- **Objectif A**: Réécrivez les enregistrements situés entre la ligne contenant « Home (532, 287) » et celle contenant « Історія Університету (78, 1771) », toutes deux incluses, en remplaçant « Back » par « Retour ». Ne modifiez rien d'autre et ne reproduisez que ces lignes.

- **Texte fourni**:
Référence : 2016 CF 1269

[TRADUCTION FRANÇAISE]

Vancouver (Colombie‑Britannique), le 14 novembre 2016

En présence du protonotaire Roger R. Lafrenière

ENTRE :

DARREN OMAN

demandeur

et

HUDSON BAY PORT COMPANY

S/N PORT DE CHURCHILL

défenderesse

ORDONNANCE ET MOTIFS

[1]               Le 18 août 2016, le demandeur, Darren Oman, a introduit une action en dommages‑intérêts contre la défenderesse, Hudson Bay Port Company, pour congédiement injustifié ou déguisé. Voici un résumé des principaux faits allégués dans la déclaration.

I.                   Allégations présentées dans la déclaration

[2]               Depuis 2008, le demandeur travaillait comme débardeur pour la défenderesse, une société constituée en vertu d’une loi fédérale qui s’occupe des activités de transport au port de Churchill, au Manitoba. À titre d’employé, le demandeur était également membre de l’Alliance de la Fonction publique du Canada, UCET, section locale 50503 (l’AFPC), qui avait conclu une convention collective régissant la relation entre les parties (la convention collective).

[3]               Le 3 décembre 2013, la défenderesse a mis fin à l’emploi du demandeur pour des raisons disciplinaires. Le demandeur a formulé un grief à l’encontre de la mesure disciplinaire, et l’affaire a été soumise à l’arbitrage, conformément aux modalités de la convention collective. Le 15 décembre 2015, un arbitre a conclu que le demandeur avait été congédié injustement et a ordonné à la défenderesse de réintégrer le demandeur au début de la saison de 2016.

- **Objectif B**: Recopiez intégralement le texte fourni, sans y apporter le moindre changement.

- **Données fournies**:
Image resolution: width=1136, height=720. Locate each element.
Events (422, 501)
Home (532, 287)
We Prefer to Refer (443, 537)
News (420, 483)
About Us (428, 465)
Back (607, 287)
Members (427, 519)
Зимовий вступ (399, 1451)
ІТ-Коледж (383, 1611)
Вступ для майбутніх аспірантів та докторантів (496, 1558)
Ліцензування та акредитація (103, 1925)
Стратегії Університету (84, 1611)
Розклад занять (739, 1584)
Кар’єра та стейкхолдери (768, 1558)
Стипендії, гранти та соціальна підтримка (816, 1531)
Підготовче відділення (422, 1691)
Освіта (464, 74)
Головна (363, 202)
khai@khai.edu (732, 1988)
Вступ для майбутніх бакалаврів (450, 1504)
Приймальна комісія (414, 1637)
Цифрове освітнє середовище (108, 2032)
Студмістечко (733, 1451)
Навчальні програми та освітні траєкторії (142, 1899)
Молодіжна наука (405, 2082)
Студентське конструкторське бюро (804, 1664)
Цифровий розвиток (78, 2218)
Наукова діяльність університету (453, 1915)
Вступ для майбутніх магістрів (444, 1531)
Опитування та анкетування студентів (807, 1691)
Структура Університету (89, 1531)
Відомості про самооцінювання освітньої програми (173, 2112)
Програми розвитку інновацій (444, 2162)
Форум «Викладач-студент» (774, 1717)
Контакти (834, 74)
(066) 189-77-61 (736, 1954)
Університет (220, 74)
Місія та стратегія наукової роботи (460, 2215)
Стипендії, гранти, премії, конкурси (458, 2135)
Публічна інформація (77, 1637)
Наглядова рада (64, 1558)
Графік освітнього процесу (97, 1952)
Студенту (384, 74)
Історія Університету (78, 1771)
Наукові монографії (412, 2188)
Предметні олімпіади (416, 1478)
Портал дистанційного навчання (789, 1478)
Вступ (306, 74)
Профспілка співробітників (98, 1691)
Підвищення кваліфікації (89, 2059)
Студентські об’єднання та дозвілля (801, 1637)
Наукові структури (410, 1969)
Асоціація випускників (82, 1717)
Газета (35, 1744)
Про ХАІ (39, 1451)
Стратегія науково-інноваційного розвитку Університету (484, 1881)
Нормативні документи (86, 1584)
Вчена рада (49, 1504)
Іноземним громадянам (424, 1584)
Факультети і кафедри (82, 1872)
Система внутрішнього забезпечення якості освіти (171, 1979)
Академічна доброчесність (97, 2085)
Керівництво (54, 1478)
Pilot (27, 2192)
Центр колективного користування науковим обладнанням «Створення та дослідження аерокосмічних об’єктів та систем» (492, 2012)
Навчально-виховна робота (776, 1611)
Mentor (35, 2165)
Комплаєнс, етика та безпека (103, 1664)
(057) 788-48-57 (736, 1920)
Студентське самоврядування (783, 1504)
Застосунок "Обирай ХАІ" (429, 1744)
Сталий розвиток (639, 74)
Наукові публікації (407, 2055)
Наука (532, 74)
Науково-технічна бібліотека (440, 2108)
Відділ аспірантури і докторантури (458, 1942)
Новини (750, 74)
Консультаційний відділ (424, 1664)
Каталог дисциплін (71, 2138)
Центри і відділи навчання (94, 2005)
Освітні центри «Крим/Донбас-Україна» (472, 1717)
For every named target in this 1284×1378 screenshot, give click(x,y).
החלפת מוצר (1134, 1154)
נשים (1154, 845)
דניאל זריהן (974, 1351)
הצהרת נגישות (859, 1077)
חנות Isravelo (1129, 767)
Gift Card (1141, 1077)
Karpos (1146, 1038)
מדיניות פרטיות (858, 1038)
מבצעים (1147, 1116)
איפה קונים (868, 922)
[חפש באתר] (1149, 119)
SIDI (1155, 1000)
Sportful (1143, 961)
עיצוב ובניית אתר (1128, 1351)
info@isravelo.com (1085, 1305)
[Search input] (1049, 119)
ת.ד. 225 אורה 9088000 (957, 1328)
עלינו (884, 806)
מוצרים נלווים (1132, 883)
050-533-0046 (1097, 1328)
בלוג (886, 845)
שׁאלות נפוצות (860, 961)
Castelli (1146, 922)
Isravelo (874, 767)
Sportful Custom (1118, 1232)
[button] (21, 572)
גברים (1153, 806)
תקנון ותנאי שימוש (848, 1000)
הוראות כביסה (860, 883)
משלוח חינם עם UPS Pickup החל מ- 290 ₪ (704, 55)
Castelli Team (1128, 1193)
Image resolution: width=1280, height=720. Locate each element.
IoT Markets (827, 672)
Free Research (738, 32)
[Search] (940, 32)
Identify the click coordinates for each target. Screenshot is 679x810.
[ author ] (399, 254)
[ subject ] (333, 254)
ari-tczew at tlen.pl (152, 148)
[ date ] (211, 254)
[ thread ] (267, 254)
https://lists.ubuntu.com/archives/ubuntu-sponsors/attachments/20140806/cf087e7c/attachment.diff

- **Réponse rédigée A**:
Home (532, 287)
We Prefer to Refer (443, 537)
News (420, 483)
About Us (428, 465)
Retour (607, 287)
Members (427, 519)
Зимовий вступ (399, 1451)
ІТ-Коледж (383, 1611)
Вступ для майбутніх аспірантів та докторантів (496, 1558)
Ліцензування та акредитація (103, 1925)
Стратегії Університету (84, 1611)
Розклад занять (739, 1584)
Кар’єра та стейкхолдери (768, 1558)
Стипендії, гранти та соціальна підтримка (816, 1531)
Підготовче відділення (422, 1691)
Освіта (464, 74)
Головна (363, 202)
khai@khai.edu (732, 1988)
Вступ для майбутніх бакалаврів (450, 1504)
Приймальна комісія (414, 1637)
Цифрове освітнє середовище (108, 2032)
Студмістечко (733, 1451)
Навчальні програми та освітні траєкторії (142, 1899)
Молодіжна наука (405, 2082)
Студентське конструкторське бюро (804, 1664)
Цифровий розвиток (78, 2218)
Наукова діяльність університету (453, 1915)
Вступ для майбутніх магістрів (444, 1531)
Опитування та анкетування студентів (807, 1691)
Структура Університету (89, 1531)
Відомості про самооцінювання освітньої програми (173, 2112)
Програми розвитку інновацій (444, 2162)
Форум «Викладач-студент» (774, 1717)
Контакти (834, 74)
(066) 189-77-61 (736, 1954)
Університет (220, 74)
Місія та стратегія наукової роботи (460, 2215)
Стипендії, гранти, премії, конкурси (458, 2135)
Публічна інформація (77, 1637)
Наглядова рада (64, 1558)
Графік освітнього процесу (97, 1952)
Студенту (384, 74)
Історія Університету (78, 1771)

- **Réponse rédigée B**:
Référence : 2016 CF 1269

[TRADUCTION FRANÇAISE]

Vancouver (Colombie‑Britannique), le 14 novembre 2016

En présence du protonotaire Roger R. Lafrenière

ENTRE :

DARREN OMAN

demandeur

et

HUDSON BAY PORT COMPANY

S/N PORT DE CHURCHILL

défenderesse

ORDONNANCE ET MOTIFS

[1]               Le 18 août 2016, le demandeur, Darren Oman, a introduit une action en dommages‑intérêts contre la défenderesse, Hudson Bay Port Company, pour congédiement injustifié ou déguisé. Voici un résumé des principaux faits allégués dans la déclaration.

I.                   Allégations présentées dans la déclaration

[2]               Depuis 2008, le demandeur travaillait comme débardeur pour la défenderesse, une société constituée en vertu d’une loi fédérale qui s’occupe des activités de transport au port de Churchill, au Manitoba. À titre d’employé, le demandeur était également membre de l’Alliance de la Fonction publique du Canada, UCET, section locale 50503 (l’AFPC), qui avait conclu une convention collective régissant la relation entre les parties (la convention collective).

[3]               Le 3 décembre 2013, la défenderesse a mis fin à l’emploi du demandeur pour des raisons disciplinaires. Le demandeur a formulé un grief à l’encontre de la mesure disciplinaire, et l’affaire a été soumise à l’arbitrage, conformément aux modalités de la convention collective. Le 15 décembre 2015, un arbitre a conclu que le demandeur avait été congédié injustement et a ordonné à la défenderesse de réintégrer le demandeur au début de la saison de 2016.